AUFGABENSTELLUNG:
1. Wie lebte laut dem Blogbeitrag über Herbstgedanken der Grossvater des Mädchens in den Alpen?
2. Zitieren Sie aus dem Blogbeitrag über Herbstgedanken den Abschnitt, der mit „BLOG vom: 06.11.2013“ beginnt und mit „rollten ans Land.“ endet.

LESETEXT:
----------

BLOG vom: 06.11.2013
Herbstgedanken – Winde und Melodien im Nordseegebiet
Autor: Richard Gerd Bernardy, Dozent für Deutsch als Fremdsprache, Viersen/Niederrhein D
Es ist windig. Die Bäume rauschen im Wind. Ich schliesse die Augen und habe auf dem flachen Festland das Empfinden, ich sei am Meer und die Wellen rollten ans Land.
Der Wind erzeugt Gedanken in mir. Der eine stammt aus meiner Kindheit. Ich weiss nicht mehr genau, welches Buch von Johanna Spyri es war. Sie ist die Autorin der Geschichte ums Heidi, in der das Mädchen, ein Waisenkind, in die Berge umziehen musste und dort den Alpöhi, auch Alm Öhi genannt, ihren Grossvater, traf. Der Grossvater lebte als Einsiedler in einer Hütte in den Alpen, und er sagte dem Mädchen, dass es dem Wind gut zuhören soll, denn er habe viel zu erzählen, der Wind komme von weit her.

----------

[Einträge aus einem Datensatz zum Zeigen]
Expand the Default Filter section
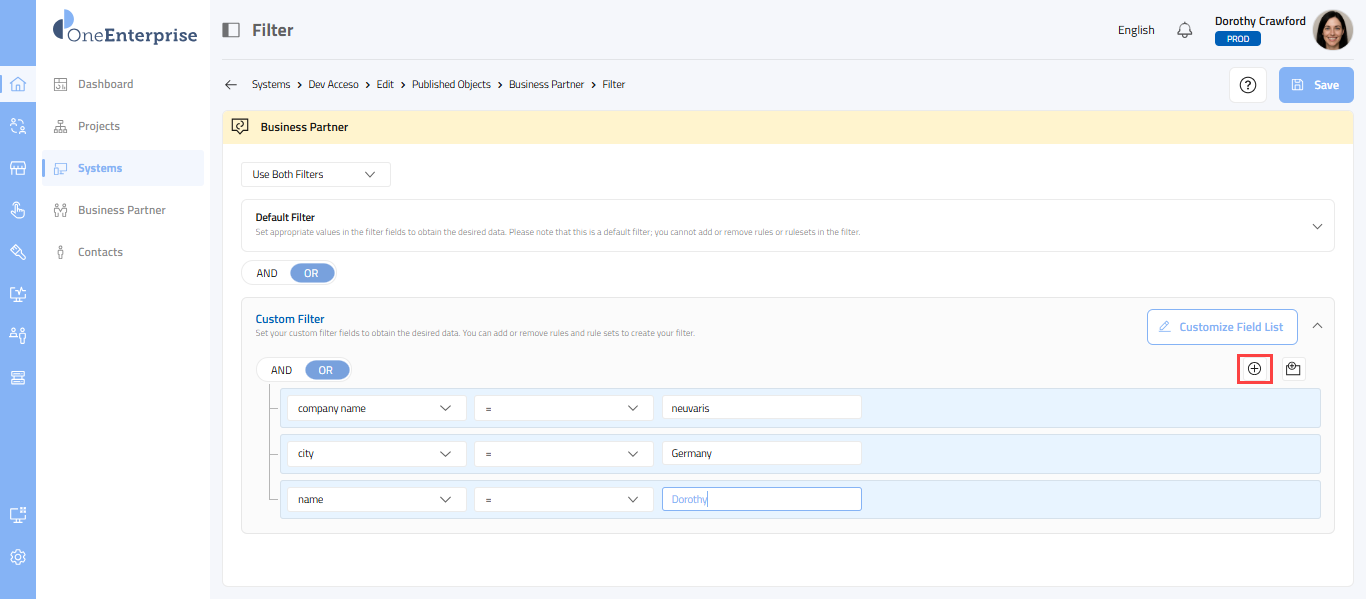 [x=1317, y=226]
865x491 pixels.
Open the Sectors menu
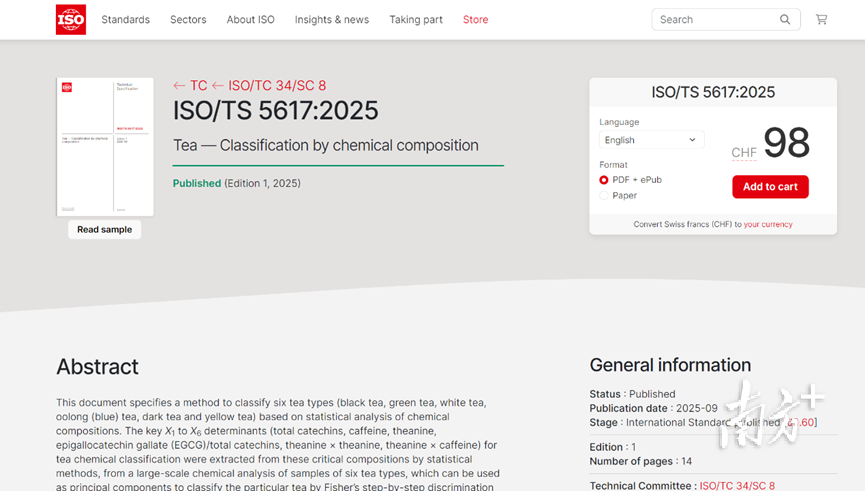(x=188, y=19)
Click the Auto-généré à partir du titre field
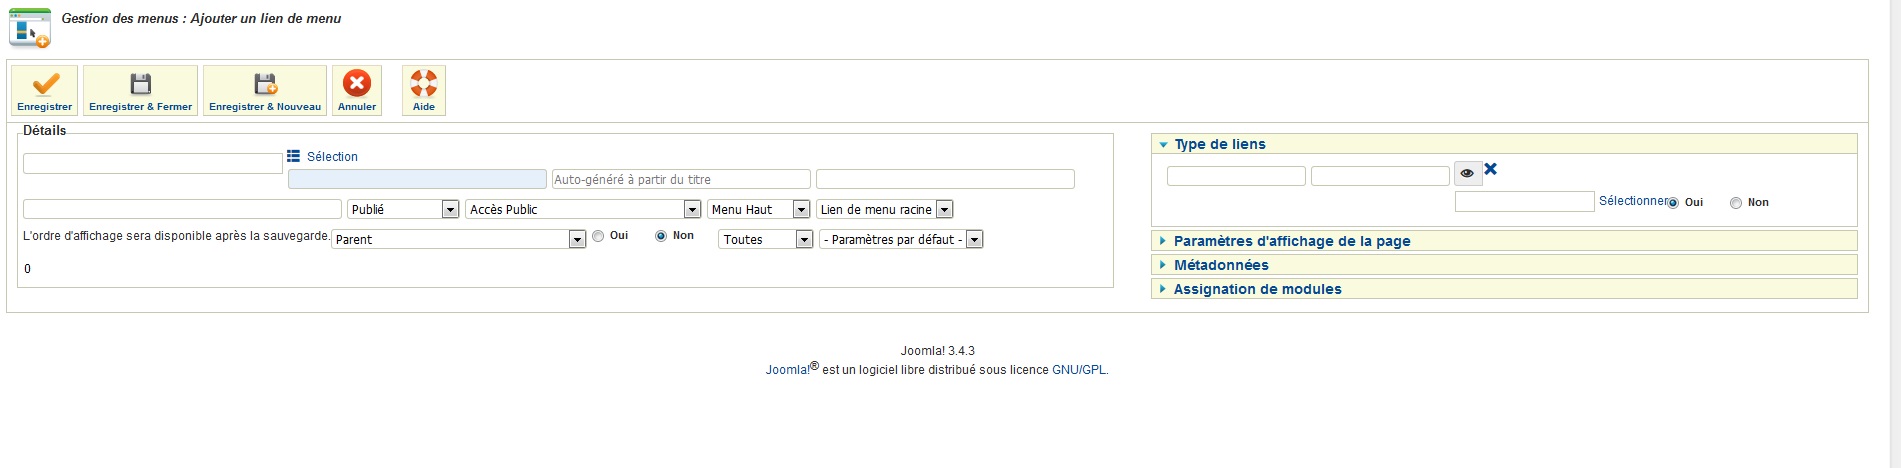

----------

LÖSUNGEN DER REIHENFOLGE:
1. Er lebte als Einsiedler in einer Hütte in den Alpen.

2.
BLOG vom: 06.11.2013
Herbstgedanken – Winde und Melodien im Nordseegebiet
Autor: Richard Gerd Bernardy, Dozent für Deutsch als Fremdsprache, Viersen/Niederrhein D
Es ist windig. Die Bäume rauschen im Wind. Ich schliesse die Augen und habe auf dem flachen Festland das Empfinden, ich sei am Meer und die Wellen rollten ans Land.